[How to complete this task] Transcribe word for word the lines spanning the line with "The height and width of the screenshot is (844, 1400)." through the end of the records.

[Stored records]
"""

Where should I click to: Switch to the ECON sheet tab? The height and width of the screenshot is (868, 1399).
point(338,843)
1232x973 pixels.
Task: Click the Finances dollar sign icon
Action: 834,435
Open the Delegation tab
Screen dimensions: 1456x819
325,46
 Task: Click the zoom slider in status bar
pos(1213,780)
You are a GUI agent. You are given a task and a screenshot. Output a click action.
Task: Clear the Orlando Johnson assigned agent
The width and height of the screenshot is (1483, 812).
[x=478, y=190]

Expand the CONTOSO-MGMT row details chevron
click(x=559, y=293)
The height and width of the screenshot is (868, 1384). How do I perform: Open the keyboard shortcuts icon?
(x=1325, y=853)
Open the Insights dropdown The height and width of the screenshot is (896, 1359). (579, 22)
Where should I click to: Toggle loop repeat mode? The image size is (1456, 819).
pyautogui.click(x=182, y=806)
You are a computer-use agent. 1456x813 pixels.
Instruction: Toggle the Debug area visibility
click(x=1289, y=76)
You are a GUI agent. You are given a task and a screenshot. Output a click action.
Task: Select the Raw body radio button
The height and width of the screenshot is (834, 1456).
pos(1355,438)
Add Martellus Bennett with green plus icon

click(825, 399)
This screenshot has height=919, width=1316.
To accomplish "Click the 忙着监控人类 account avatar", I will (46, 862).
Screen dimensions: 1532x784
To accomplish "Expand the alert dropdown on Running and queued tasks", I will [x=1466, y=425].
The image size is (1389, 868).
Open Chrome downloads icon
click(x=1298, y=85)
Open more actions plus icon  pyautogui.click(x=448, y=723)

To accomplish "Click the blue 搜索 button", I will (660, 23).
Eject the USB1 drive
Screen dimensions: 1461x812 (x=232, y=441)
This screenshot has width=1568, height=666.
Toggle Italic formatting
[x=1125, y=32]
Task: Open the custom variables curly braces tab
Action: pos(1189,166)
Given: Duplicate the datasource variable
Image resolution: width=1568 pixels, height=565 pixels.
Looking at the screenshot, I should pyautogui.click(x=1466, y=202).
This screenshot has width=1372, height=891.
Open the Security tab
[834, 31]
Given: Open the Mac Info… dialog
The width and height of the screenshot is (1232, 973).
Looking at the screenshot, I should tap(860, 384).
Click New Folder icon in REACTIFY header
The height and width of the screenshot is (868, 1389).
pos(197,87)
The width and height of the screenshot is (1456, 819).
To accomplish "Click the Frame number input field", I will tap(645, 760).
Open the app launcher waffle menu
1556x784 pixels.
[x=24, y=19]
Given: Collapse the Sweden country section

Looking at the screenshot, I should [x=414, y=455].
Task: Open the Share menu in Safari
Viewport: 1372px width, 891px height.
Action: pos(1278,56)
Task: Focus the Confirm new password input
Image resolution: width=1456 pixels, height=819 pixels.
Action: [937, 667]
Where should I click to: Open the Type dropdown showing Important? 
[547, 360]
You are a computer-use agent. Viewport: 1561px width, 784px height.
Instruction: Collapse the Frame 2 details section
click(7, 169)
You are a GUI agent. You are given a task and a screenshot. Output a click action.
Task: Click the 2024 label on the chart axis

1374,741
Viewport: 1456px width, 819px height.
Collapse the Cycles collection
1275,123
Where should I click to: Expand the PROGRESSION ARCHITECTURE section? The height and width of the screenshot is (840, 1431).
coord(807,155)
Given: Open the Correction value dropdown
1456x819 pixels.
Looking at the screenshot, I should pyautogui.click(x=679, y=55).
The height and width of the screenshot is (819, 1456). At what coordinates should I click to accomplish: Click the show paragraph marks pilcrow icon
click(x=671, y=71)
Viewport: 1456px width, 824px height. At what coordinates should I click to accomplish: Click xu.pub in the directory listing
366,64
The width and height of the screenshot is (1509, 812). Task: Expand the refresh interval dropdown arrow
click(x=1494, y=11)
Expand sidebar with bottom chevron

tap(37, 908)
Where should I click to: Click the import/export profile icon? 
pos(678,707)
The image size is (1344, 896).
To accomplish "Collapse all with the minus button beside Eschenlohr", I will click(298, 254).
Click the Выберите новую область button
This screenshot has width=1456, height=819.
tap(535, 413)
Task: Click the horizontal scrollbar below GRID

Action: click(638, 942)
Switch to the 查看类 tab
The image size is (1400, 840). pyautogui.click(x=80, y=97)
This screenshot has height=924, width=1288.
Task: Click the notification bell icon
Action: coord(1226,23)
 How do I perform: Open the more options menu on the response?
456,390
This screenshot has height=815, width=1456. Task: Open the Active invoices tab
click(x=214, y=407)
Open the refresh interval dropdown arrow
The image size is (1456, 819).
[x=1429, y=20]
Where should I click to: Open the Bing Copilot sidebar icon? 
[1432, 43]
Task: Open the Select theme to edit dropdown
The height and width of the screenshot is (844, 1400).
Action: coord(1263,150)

"""

[Written response]
The height and width of the screenshot is (844, 1400).
Action: coord(1263,150)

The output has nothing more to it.